## START QUOTED PASSAGE

Predicting Response Time of Questions Using Linear Mixed-effects Model
Luyao Peng
Awada Tech LLC.
luyaopeng.cn@gmail.com

ABSTRACT

Estimating response time (RT) to questions in exam or homework practices is becoming more important in online learning platforms to improve the learning experience and item allocation. To predict RT, we applied the Empirical Best Linear Unbiased Predictor (EBLUP) technique from the linear mixed-effects model to predict RT to each question. The proposed method provides more precise response time predictions in terms of mean absolute errors, correlation coefficient, and close-to-1 ratio counts compared with feature-based linear regression and 95 quantile predictions.

Keywords

Linear Mixed-effects Model, EBLUP, Response Time Prediction, Bayes Estimator

1. INTRODUCTION

As digital communication devices have become ubiquitous, online testing and internet-based learning platforms are becoming more popular testing and learning forms.

In those applications, predicting the response time (RT) needed to complete each question in learning practices and exams has implications for both reasonable item allocations in exams and improving learning experiences and efficiencies. In learning practices and adaptive exams, it is often desirable to allocate items across a range of RTs, because allocating too little time makes the test and practices speeded and affect learning experiences whereas allocating too much time makes it inefficient.

There are three commonly used models for RT predictions of test items: Natural Language Processing (NLP) techniques based on text features; feature-based machine learning regressions such as Random Forest and Neural Networks (RT as the sole dependent variable); lognormal model based on RT data and hierarchical RT model based on both response matrix and RT data (RT and response accuracy as dependent variables).

However, NLP methods require high-dimensional word embeddings and linguistic characteristic feature engineering; machine learning methods also require complicated feature engineering to predict RT; lognormal and hierarchical RT models require larger sample sizes since they strictly assume the distributions of RT and the Item Response Theory (IRT) model of response data, moreover, RT models not only estimate item speed parameters, they also focus on estimating item difficulty and student ability parameters.

Studies in predicting RT of questions have still been underrepresented in the test and learning activity constructions, especially when predicting RT to a new item with few historical RT logs. Therefore, in the current study, we apply the Empirical Best Linear Unbiased Predictor (EBLUP) in the mixed-effects model to predict RT to items even when their RT samples are small.

In summary, the contribution of the work is three-fold: (1) the first study in applying EBLUP to item RT predictions; (2) predicting RT when the sample size for the item is small; (3) demonstrating the precision of EBLUP comparing with other RT models and 95 quantile methods in online learning programs using Riiid data for full and small samples, respectively.

2. BACKGROUND WORK

In this section, we will briefly review common methods in RT prediction and the mixed-effects model that will be applied in RT prediction.

## END QUOTED PASSAGE
## START MATERIAL SUPPLIED

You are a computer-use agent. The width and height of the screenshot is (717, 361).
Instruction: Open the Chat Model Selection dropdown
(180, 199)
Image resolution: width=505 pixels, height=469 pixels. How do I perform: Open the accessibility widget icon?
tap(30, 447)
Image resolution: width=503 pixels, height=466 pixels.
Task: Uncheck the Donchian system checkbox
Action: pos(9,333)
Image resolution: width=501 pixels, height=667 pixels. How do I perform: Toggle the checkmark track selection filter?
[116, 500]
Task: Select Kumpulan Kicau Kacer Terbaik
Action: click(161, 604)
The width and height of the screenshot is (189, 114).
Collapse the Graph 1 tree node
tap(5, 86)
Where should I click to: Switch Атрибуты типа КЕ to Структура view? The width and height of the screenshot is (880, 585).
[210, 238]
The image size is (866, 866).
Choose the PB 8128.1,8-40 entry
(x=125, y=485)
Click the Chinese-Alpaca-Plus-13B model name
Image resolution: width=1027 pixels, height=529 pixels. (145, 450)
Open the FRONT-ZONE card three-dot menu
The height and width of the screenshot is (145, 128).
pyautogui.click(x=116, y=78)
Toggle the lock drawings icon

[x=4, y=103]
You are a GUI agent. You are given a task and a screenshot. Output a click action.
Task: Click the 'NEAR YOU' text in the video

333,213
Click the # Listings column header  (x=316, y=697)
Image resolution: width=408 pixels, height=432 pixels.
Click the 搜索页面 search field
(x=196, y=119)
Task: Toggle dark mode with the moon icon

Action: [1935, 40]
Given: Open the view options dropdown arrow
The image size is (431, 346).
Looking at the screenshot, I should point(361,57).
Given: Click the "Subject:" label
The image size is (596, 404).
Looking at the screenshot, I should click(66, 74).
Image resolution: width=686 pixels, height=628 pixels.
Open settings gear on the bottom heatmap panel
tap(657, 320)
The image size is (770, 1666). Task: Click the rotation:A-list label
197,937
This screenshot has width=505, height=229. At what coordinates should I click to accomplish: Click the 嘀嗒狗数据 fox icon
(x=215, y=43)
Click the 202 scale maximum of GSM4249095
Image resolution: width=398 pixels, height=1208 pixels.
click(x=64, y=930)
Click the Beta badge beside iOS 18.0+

## END MATERIAL SUPPLIED

STATED GOAL A =>
Answer these questions about the paper on predicting response time:
(i) What three measures are used to judge the precision of the proposed method's predictions?
(ii) Which two feature-based machine learning regressions are given as examples?
(iii) Whose data are used to demonstrate the precision of EBLUP?
STATED GOAL B => Echo the part of the paper on predicting response time starting with "luyaopeng.cn@gmail.com" and going on through "and learning forms.".

CORRECT OUTPUT A =>
(i) Mean absolute errors, correlation coefficient, and close-to-1 ratio counts.
(ii) Random Forest and Neural Networks.
(iii) Riiid data.

CORRECT OUTPUT B =>
luyaopeng.cn@gmail.com

ABSTRACT

Estimating response time (RT) to questions in exam or homework practices is becoming more important in online learning platforms to improve the learning experience and item allocation. To predict RT, we applied the Empirical Best Linear Unbiased Predictor (EBLUP) technique from the linear mixed-effects model to predict RT to each question. The proposed method provides more precise response time predictions in terms of mean absolute errors, correlation coefficient, and close-to-1 ratio counts compared with feature-based linear regression and 95 quantile predictions.

Keywords

Linear Mixed-effects Model, EBLUP, Response Time Prediction, Bayes Estimator

1. INTRODUCTION

As digital communication devices have become ubiquitous, online testing and internet-based learning platforms are becoming more popular testing and learning forms.